*** Exercise inputs ***

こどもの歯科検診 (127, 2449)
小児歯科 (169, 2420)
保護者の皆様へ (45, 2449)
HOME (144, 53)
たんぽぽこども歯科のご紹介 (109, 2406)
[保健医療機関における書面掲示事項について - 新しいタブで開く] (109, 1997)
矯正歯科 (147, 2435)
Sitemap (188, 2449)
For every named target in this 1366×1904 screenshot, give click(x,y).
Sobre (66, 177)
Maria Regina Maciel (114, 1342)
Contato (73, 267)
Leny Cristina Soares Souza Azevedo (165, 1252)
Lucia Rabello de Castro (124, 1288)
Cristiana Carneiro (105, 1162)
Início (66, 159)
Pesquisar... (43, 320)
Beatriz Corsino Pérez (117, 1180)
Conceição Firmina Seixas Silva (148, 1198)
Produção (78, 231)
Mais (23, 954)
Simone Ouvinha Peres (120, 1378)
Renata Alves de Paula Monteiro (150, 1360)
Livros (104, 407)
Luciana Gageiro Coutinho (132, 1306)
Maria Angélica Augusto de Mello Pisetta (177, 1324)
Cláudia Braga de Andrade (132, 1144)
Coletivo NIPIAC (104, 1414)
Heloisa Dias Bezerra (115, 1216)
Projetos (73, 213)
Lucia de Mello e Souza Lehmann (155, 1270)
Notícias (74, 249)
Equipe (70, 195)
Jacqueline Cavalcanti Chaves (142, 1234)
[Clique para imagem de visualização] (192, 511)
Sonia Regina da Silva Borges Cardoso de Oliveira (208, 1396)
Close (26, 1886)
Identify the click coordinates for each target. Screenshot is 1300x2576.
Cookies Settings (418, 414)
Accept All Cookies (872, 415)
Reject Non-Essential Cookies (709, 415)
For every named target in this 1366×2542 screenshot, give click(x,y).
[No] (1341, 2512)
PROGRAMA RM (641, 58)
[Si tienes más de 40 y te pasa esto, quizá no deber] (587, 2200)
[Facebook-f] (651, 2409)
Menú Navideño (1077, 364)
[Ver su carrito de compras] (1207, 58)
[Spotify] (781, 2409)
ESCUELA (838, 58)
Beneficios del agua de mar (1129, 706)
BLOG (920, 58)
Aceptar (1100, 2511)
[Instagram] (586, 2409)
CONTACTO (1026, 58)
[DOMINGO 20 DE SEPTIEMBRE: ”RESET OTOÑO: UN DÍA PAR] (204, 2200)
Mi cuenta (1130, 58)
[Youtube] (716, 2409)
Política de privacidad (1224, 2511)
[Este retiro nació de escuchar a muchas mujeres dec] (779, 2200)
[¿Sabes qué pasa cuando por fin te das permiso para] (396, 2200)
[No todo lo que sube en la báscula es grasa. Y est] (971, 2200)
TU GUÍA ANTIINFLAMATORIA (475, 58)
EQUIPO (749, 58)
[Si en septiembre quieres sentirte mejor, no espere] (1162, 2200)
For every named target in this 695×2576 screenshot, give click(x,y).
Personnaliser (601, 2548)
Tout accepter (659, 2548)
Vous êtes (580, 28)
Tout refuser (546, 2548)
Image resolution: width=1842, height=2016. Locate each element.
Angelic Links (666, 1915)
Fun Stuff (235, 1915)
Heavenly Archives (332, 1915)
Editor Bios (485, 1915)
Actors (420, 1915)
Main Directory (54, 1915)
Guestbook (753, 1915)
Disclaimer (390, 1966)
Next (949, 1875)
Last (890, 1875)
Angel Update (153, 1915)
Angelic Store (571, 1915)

***

Each line above must be printed exactly as it appears.

こどもの歯科検診 (127, 2449)
小児歯科 (169, 2420)
保護者の皆様へ (45, 2449)
HOME (144, 53)
たんぽぽこども歯科のご紹介 (109, 2406)
[保健医療機関における書面掲示事項について - 新しいタブで開く] (109, 1997)
矯正歯科 (147, 2435)
Sitemap (188, 2449)
For every named target in this 1366×1904 screenshot, give click(x,y).
Sobre (66, 177)
Maria Regina Maciel (114, 1342)
Contato (73, 267)
Leny Cristina Soares Souza Azevedo (165, 1252)
Lucia Rabello de Castro (124, 1288)
Cristiana Carneiro (105, 1162)
Início (66, 159)
Pesquisar... (43, 320)
Beatriz Corsino Pérez (117, 1180)
Conceição Firmina Seixas Silva (148, 1198)
Produção (78, 231)
Mais (23, 954)
Simone Ouvinha Peres (120, 1378)
Renata Alves de Paula Monteiro (150, 1360)
Livros (104, 407)
Luciana Gageiro Coutinho (132, 1306)
Maria Angélica Augusto de Mello Pisetta (177, 1324)
Cláudia Braga de Andrade (132, 1144)
Coletivo NIPIAC (104, 1414)
Heloisa Dias Bezerra (115, 1216)
Projetos (73, 213)
Lucia de Mello e Souza Lehmann (155, 1270)
Notícias (74, 249)
Equipe (70, 195)
Jacqueline Cavalcanti Chaves (142, 1234)
[Clique para imagem de visualização] (192, 511)
Sonia Regina da Silva Borges Cardoso de Oliveira (208, 1396)
Close (26, 1886)
Identify the click coordinates for each target. Screenshot is 1300x2576.
Cookies Settings (418, 414)
Accept All Cookies (872, 415)
Reject Non-Essential Cookies (709, 415)
For every named target in this 1366×2542 screenshot, give click(x,y).
[No] (1341, 2512)
PROGRAMA RM (641, 58)
[Si tienes más de 40 y te pasa esto, quizá no deber] (587, 2200)
[Facebook-f] (651, 2409)
Menú Navideño (1077, 364)
[Ver su carrito de compras] (1207, 58)
[Spotify] (781, 2409)
ESCUELA (838, 58)
Beneficios del agua de mar (1129, 706)
BLOG (920, 58)
Aceptar (1100, 2511)
[Instagram] (586, 2409)
CONTACTO (1026, 58)
[DOMINGO 20 DE SEPTIEMBRE: ”RESET OTOÑO: UN DÍA PAR] (204, 2200)
Mi cuenta (1130, 58)
[Youtube] (716, 2409)
Política de privacidad (1224, 2511)
[Este retiro nació de escuchar a muchas mujeres dec] (779, 2200)
[¿Sabes qué pasa cuando por fin te das permiso para] (396, 2200)
[No todo lo que sube en la báscula es grasa. Y est] (971, 2200)
TU GUÍA ANTIINFLAMATORIA (475, 58)
EQUIPO (749, 58)
[Si en septiembre quieres sentirte mejor, no espere] (1162, 2200)
For every named target in this 695×2576 screenshot, give click(x,y).
Personnaliser (601, 2548)
Tout accepter (659, 2548)
Vous êtes (580, 28)
Tout refuser (546, 2548)
Image resolution: width=1842, height=2016. Locate each element.
Angelic Links (666, 1915)
Fun Stuff (235, 1915)
Heavenly Archives (332, 1915)
Editor Bios (485, 1915)
Actors (420, 1915)
Main Directory (54, 1915)
Guestbook (753, 1915)
Disclaimer (390, 1966)
Next (949, 1875)
Last (890, 1875)
Angel Update (153, 1915)
Angelic Store (571, 1915)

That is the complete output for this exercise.